--- START ---
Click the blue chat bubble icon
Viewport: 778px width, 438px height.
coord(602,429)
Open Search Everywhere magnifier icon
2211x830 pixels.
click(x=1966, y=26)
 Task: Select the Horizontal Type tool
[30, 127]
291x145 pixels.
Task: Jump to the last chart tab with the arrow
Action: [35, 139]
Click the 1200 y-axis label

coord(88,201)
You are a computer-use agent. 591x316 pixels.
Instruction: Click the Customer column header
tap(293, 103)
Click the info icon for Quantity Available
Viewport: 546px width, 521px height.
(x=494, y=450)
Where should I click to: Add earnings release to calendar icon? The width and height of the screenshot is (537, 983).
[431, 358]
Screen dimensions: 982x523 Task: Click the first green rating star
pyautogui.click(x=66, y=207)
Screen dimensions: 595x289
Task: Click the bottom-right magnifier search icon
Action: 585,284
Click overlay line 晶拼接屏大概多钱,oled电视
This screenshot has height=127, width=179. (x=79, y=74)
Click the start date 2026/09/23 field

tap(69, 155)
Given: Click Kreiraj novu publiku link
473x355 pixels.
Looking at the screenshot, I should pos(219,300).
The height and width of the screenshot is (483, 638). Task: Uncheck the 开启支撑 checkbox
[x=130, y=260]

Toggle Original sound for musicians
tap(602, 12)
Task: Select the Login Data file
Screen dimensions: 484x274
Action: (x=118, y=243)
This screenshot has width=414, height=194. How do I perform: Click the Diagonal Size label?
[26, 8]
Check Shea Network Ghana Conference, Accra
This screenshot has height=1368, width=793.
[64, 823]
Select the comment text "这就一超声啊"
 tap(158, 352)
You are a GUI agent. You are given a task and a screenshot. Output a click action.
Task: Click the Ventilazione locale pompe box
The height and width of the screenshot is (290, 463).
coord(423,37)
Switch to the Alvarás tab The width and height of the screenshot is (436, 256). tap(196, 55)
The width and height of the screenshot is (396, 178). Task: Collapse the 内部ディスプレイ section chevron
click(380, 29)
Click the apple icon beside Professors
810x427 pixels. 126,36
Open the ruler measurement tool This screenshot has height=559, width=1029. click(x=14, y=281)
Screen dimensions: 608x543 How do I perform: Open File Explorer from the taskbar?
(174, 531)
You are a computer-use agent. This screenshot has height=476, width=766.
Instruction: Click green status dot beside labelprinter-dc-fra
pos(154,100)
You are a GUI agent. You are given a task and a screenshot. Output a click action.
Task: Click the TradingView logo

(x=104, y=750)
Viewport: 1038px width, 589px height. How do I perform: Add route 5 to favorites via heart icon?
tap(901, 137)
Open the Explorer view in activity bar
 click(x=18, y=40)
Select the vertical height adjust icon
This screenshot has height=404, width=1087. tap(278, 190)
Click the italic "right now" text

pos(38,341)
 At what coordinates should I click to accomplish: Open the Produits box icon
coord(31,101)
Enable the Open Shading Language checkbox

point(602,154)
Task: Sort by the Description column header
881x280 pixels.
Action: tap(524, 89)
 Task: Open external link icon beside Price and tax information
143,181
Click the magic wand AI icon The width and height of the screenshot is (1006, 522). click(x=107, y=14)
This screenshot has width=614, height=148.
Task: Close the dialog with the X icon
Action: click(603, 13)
--- END ---
▶ **What to work on**
Filter the listing down to the lines holding the word "agent", and return those.

▶ **Exercise solution**
You are a computer-use agent. 591x316 pixels.
You are a GUI agent. You are given a task and a screenshot. Output a click action.
You are a computer-use agent. This screenshot has height=476, width=766.
You are a GUI agent. You are given a task and a screenshot. Output a click action.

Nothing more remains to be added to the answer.